To run a load test, LoadView utilizes Load Injector (LI) servers from Amazon Web Services (AWS) and Azure Cloud Services. Each load test uses a certain number of LIs depending on the number of virtual users we need to generate for a test. To set the number of virtual users simulated per LI, we use the Payload setting. It is important to understand that the payload value can affect the correctness of the test results and test cost. For example, a large number of virtual users simulated per LI leads to LI server overload and invalid test results. Alternatively, a small payload value will require more LIs to generate the necessary user load for the load test and increase the test cost.

To calculate an optimal payload value for the number of virtual users simulated per LI, we perform calibration of a load test device. The device complexity and required CPU resources of LI servers are considered during calibration. Calibrated Payload ensures LI server CPU load is no more than the optimal 60-80 percent and provides the maximum load distribution among the LI Servers.

Calibrated payload varies based on a task type:

  • HTTP(S) Test: from 500 to 1,000 users.
  • Web Page / Streaming Media / Web Application / Selenium Test: from 8 to 25 users.
  • Postman Collection Test: from 20 to 100 users.

To calibrate your load test device, on the Test Scenario page click Calibrate in the Load Injector Payload section.

If your test device contains context parameters, you will be prompted to specify a CSV file to be used to calibrate the device. You can use the CSV file that has been uploaded for the test scenario. Alternatively, if you need the uploaded CSV file to be used just once (e.g., a test involves sign up with a unique login and password for each user), you can upload a special CSV file with a different set of parameter values. In order to receive accurate calibration results, consider the Row Use mode to calculate the optimal number of value rows in the CSV file provided for calibration. In general, the recommended number of the value rows in the CSV file must be no less than the limits provided below.

Web Page / Streaming Media / Web Application / Selenium Tests

Unique per Session: 40
Unique per User: 10

HTTP(S)-based Tests

Unique per Session: 400
Unique per User: 100

LoadView runs a free mini-test on a dedicated load injector server to execute the calibration.

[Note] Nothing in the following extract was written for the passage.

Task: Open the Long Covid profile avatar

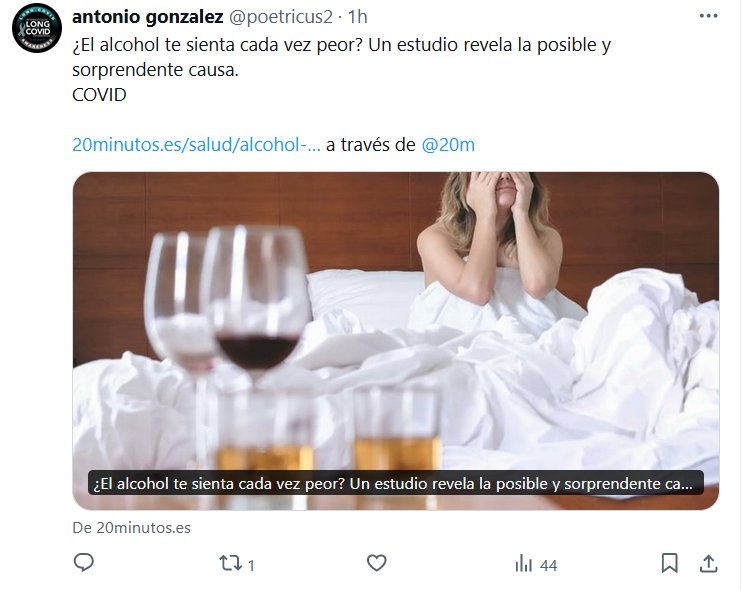Action: [x=37, y=27]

The calibration duration and the number of virtual users per LI server are adjusted automatically during the test to achieve an average LI server CPU load of 70 percent. LoadView shows the calibration load curve and the corresponding CPU usage chart in the Calibration window in a real-time mode. If the target 70 percent CPU usage was not achieved during the calibration test run, the average payload will be calculated based on the received mini-test results.

The initial and maximum number of virtual users to run the calibration depends on the test type:

  • HTTP(S) Test: from 50 to 100 virtual users.
  • Web Page / Streaming Media / Web Application / Selenium Test: from 4 to 10 users.
  • Postman Collection Test: from 10 to 50 users.

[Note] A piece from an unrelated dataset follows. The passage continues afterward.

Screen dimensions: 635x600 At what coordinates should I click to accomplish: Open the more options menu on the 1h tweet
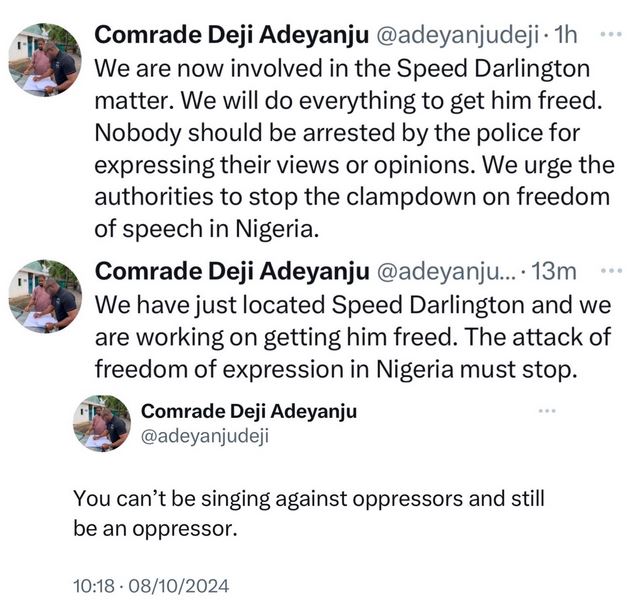coord(608,34)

Once the number of virtual users that allows achieving 70 percent CPU load is calculated, it is provided in the Calibration window. To apply the value to the scenario, click Apply Recommended Value in the Calibration window.

The mini-test option is not available for free trial accounts. For free trial tests, we use an average payload value that varies depending on the test type.

User Delay Impact on Calibration Results

During calibration, LoadView calculates how much load the simulation of one virtual user puts on a LI server. If there are no user delays set, a LI constantly runs a test session in a loop without delays between the test sessions, thereby increasing its CPU usage. For example, CPU usage can reach 100 percent while executing a rapid API call.

On the other hand, if a user delay is set in the User Behavior profile, a LI server will be idle during the delay time period. Here, CPU utilization will be lower than for the same test execution without user delays. Thus, more virtual users can be generated by a LI without an increase in CPU load.

Considering this, the longer the user delay time is set for a test, the higher the payload value you will receive as a result of a device calibration.